Before being overthrown, Michel Barnier's government only envisaged an increase of 0.8% at the start of 2025, in order to make savings for the Social Security budget.
Published on 10/12/2024 13:18
Updated on 10/12/2024 15:46
Reading time: 1min
Retirees are now settled. The annual revaluation of basic pensions which will take place on January 1 will be 2.2%, announced the Ministry of the Economy, Tuesday, December 10, at West France. In the latest version of the draft Social Security budget for 2025, Michel Barnier's government planned a smaller increase at the start of the year, estimated at 0.8%.
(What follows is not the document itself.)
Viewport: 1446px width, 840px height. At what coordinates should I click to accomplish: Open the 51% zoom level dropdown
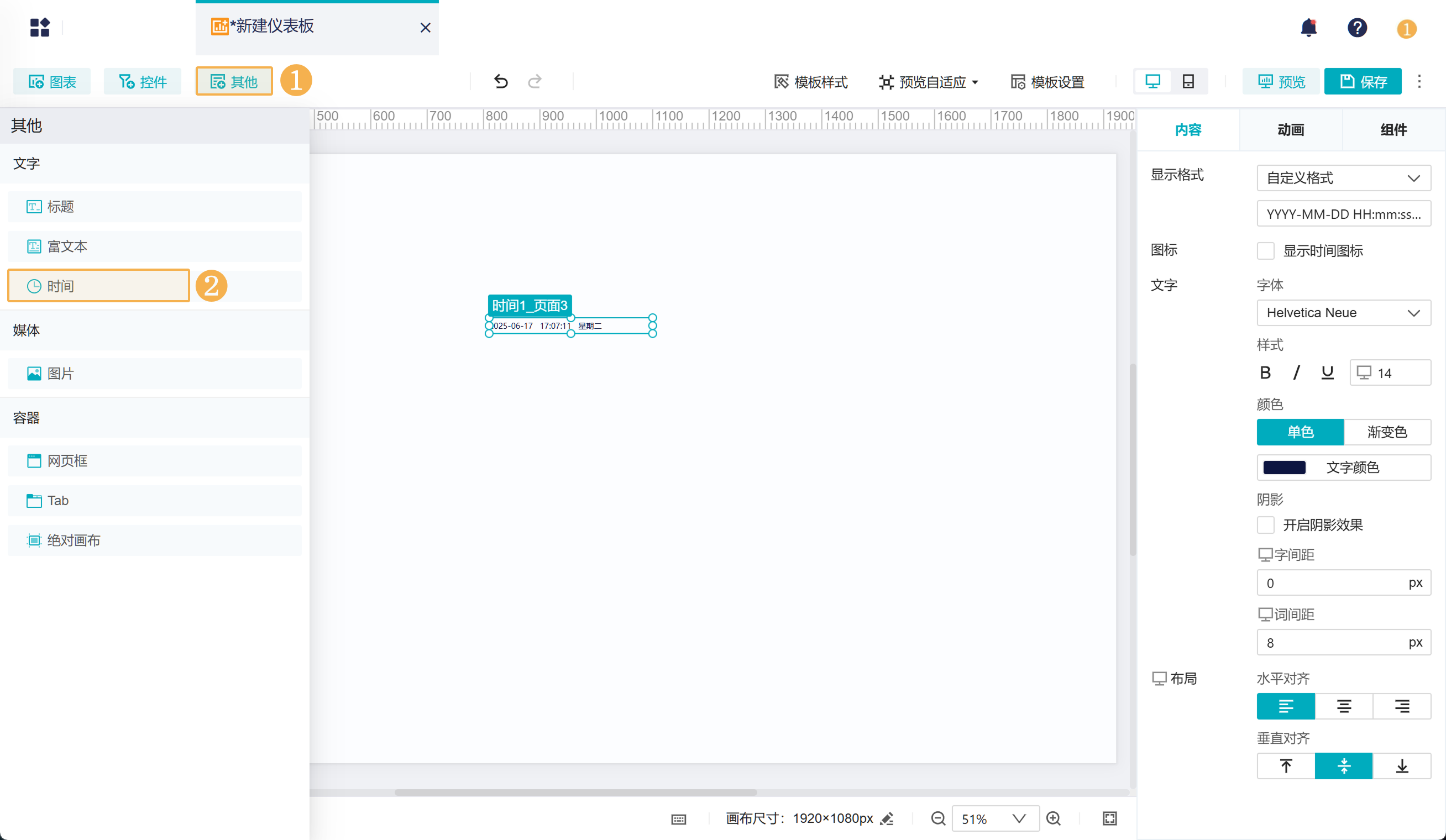pyautogui.click(x=995, y=818)
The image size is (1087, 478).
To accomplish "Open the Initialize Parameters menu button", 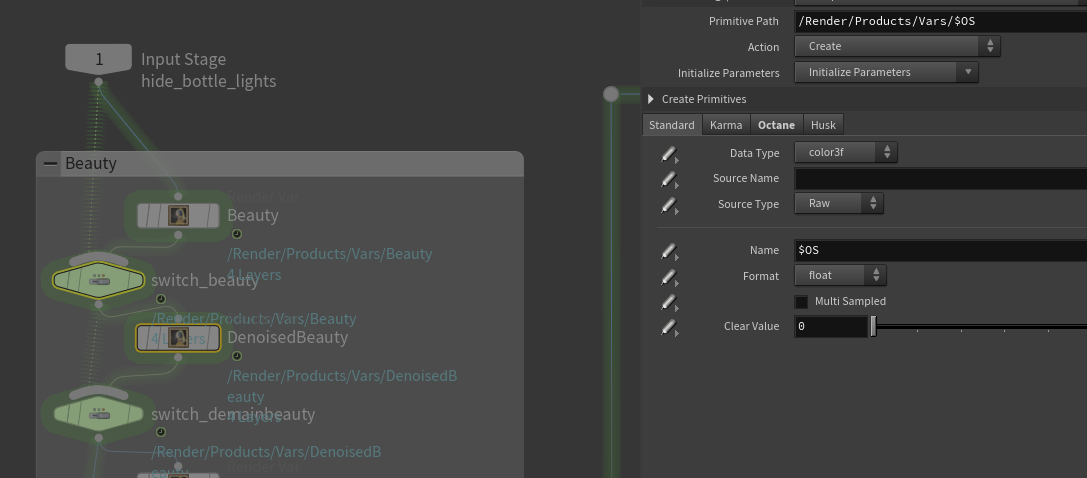I will click(886, 72).
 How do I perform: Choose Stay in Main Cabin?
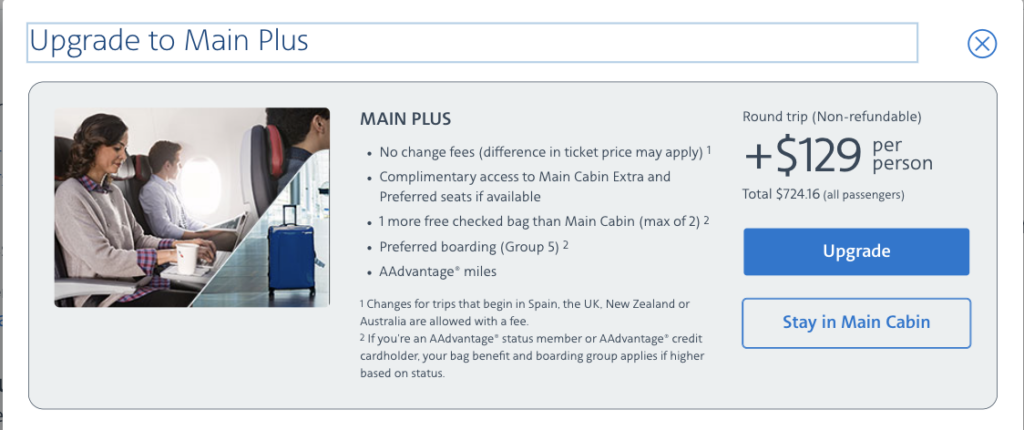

Under the Social Security Code, basic pensions (excluding supplementary pensions) are revalued each year on January 1, indexed to the inflation recorded by INSEE for the previous year. To save three billion euros, the government and the senatorial right agreed to modify these rules in 2025, with a smaller increase at the start of the year, before a supplement allowing an overall revaluation of 1.6% in July for retirees whose total pensions (basic and supplementary) do not exceed 1,500 euros gross.
In the initial version of the Social Security finance billthe government even planned to postpone by six months, to July 1, 2025, the revaluation of 1.8% of basic pensions, a figure modeled on the inflation then estimated for 2024.